Por isso, nos últimos anos, segundo o Beijing News, os homens locais vinham recorrendo a uma corretora de casamentos vietnamita, pagando até US$ 18.500 por uma esposa importada, valor completado por uma garantia de ter o dinheiro de volta se a noiva fugisse.

Mas esse conto de fadas logo se desfez. Na manhã do dia 21 de novembro, em algum momento após o café da manhã, 100 esposas vietnamitas importadas de Handan -- juntamente com a corretora -- desapareceram sem deixar rastro. Este é um exemplo peculiarmente chinês de fraude.

As vítimas são um subconjunto de uma subclasse em rápido crescimento: milhões de pobres, a maior parte homens de zonas rurais, que não podem resolver as expectativas familiares e sociais de casar-se e formar uma família por causa da demografia distorcida do país.
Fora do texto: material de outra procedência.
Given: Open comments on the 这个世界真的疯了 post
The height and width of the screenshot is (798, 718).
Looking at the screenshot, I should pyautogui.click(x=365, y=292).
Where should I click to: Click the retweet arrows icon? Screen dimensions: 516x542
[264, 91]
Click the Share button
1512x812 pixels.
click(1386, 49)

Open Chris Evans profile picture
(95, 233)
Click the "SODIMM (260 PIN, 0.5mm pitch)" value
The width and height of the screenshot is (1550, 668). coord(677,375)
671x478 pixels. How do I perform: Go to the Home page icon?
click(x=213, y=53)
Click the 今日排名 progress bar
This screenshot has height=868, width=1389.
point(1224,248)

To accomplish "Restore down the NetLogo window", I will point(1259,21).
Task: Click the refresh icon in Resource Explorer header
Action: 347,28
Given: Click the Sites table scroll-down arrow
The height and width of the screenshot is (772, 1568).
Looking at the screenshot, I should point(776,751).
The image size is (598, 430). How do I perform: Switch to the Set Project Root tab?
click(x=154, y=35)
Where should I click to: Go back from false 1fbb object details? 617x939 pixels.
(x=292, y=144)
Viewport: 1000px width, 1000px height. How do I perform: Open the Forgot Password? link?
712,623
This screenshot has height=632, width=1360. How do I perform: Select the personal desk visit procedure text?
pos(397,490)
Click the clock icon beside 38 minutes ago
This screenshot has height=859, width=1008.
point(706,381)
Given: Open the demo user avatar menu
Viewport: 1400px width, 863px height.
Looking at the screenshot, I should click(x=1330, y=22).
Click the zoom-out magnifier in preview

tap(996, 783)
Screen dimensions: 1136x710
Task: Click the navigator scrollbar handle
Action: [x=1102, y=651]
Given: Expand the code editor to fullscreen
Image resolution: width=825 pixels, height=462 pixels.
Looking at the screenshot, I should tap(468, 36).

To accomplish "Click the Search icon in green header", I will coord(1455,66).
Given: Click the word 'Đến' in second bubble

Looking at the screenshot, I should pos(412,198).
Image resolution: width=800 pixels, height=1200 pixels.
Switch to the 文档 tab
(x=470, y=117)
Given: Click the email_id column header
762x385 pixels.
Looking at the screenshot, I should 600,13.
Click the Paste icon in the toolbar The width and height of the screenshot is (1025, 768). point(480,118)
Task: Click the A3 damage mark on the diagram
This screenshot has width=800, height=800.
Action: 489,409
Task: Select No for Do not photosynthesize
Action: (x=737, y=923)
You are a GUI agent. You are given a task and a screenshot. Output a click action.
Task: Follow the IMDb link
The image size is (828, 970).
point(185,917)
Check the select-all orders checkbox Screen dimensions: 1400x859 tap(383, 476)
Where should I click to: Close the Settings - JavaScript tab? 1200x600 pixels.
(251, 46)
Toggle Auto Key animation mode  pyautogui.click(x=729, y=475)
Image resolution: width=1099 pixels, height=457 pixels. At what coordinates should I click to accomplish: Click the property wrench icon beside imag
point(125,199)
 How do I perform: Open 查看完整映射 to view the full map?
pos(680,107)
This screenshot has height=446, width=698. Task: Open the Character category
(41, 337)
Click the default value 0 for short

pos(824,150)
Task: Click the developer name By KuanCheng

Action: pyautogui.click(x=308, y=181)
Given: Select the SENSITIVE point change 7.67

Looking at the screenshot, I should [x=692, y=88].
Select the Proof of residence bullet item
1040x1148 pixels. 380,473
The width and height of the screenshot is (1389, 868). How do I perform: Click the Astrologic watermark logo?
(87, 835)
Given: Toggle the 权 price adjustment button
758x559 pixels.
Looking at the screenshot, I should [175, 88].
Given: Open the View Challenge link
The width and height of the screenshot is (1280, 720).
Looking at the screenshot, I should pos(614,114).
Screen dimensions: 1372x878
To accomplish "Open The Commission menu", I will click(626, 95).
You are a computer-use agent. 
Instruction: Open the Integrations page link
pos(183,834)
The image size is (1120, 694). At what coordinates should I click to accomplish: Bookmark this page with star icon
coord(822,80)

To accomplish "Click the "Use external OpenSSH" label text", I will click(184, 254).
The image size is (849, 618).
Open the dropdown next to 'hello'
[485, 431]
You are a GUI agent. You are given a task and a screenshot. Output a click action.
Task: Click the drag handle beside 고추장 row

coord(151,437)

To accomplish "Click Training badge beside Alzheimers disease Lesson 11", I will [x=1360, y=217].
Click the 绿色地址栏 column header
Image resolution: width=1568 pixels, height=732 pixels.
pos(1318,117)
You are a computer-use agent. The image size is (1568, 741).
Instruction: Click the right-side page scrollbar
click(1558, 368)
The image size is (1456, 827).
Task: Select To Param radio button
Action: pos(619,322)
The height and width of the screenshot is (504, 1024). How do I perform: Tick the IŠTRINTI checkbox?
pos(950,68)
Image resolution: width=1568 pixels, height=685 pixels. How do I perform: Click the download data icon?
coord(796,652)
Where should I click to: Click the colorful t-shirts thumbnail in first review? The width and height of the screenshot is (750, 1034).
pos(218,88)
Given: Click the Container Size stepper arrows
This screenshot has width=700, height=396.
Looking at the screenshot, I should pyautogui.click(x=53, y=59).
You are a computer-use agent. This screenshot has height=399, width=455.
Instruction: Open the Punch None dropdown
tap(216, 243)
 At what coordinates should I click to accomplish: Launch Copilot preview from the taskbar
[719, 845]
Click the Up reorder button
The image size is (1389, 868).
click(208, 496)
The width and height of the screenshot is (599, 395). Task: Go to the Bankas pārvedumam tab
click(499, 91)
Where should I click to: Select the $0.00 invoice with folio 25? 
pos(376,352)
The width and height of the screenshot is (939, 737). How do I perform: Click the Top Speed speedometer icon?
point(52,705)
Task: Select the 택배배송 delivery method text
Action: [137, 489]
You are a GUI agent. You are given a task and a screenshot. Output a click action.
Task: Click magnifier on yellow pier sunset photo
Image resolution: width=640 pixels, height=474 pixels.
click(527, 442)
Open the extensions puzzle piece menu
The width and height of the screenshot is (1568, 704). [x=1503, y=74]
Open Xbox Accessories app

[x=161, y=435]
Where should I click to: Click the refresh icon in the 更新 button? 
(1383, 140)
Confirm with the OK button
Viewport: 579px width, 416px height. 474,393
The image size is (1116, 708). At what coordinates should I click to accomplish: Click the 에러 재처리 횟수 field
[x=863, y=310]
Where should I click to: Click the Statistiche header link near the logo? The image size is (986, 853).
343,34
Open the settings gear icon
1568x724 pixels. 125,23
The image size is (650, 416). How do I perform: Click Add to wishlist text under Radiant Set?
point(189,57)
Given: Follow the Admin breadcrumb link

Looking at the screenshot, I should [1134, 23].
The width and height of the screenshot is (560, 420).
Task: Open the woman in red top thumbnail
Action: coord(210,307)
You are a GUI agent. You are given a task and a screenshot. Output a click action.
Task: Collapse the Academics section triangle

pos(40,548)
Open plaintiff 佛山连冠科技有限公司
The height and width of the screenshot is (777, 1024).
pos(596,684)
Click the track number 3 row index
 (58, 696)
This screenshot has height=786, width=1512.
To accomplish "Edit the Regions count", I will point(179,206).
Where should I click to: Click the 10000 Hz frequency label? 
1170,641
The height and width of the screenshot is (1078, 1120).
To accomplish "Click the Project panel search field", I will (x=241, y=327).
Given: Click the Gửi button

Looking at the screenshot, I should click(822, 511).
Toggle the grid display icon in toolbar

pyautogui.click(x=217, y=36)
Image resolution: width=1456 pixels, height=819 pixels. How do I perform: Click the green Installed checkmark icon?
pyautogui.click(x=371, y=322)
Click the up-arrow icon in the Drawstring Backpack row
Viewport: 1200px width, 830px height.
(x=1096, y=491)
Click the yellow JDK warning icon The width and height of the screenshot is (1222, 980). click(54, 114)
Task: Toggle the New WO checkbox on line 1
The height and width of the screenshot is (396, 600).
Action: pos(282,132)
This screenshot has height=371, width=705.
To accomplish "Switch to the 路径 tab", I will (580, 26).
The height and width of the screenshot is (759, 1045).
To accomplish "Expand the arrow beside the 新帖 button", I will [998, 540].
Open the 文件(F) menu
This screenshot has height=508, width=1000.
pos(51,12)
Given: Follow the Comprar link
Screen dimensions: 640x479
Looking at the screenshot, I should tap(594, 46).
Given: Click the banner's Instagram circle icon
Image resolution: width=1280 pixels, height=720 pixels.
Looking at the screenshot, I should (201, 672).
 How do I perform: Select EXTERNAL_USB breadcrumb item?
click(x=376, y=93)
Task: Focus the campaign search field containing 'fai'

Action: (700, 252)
Em janeiro, o diretor do Departamento Nacional de Estatísticas da China anunciou que o país tinha 33,8 milhões de homens a mais do que mulheres em uma população que excede 1,3 bilhão.

A vasta população de homens que não são casados certamente representará uma série de desafios à China, e talvez aos seus vizinhos, nas próximas décadas. O que já está claro é que essa entrega fraudulenta de esposas pelo correio é apenas o começo de um problema muito maior.

A causa imediata do desequilíbrio de gênero da China é uma preferência cultural de longa data por meninos. Na cultura patriarcal da China, espera-se que eles levem o sobrenome da família e sirvam como política de seguridade social para pais idosos. Nos anos 1970, a chamada política do Filho Único da China transformou essa preferência em um imperativo que os pais cumpriam com abortos seletivos por sexo (tornados possíveis pela ampla disponibilidade de ultrassons). Como resultado, milhões de meninas nunca chegaram às estatísticas populacionais da China. Em 2013, por exemplo, o governo informou que haviam nascido 117,6 meninos para cada 100 meninas. (A taxa natural é de 103 a 106 meninos para cada 100 meninas). Na região rural a proporção pode ser ainda mais elevada -- Mara Hvistendahl, em seu livro de 2011 “Seleção não natural”, fala de uma cidade onde as proporções são de 150 a 100 --. A longo prazo, esses desequilíbrios podem criar um excesso de homens que poderia atingir 20 por cento da população masculina global até 2020, segundo uma estimativa.

É claro, as expectativas sociais não são apenas voltadas aos meninos. Na China, espera-se que as meninas se casem -- e, em um país onde o número de homens supera o de mulheres as oportunidades para isso são excelentes, especialmente nas cidades que recebem muitas mulheres chinesas vindas do campo --. O resultado é que os preços das noivas -- em essência, o dote pago às famílias das meninas -- estão subindo, especialmente na região rural. Um estudo de 2011 sobre os preços das noivas apontou que o valor se multiplicou por sete entre os anos 1960 e os anos 1990 em apenas um setor representativo, os vilarejos rurais.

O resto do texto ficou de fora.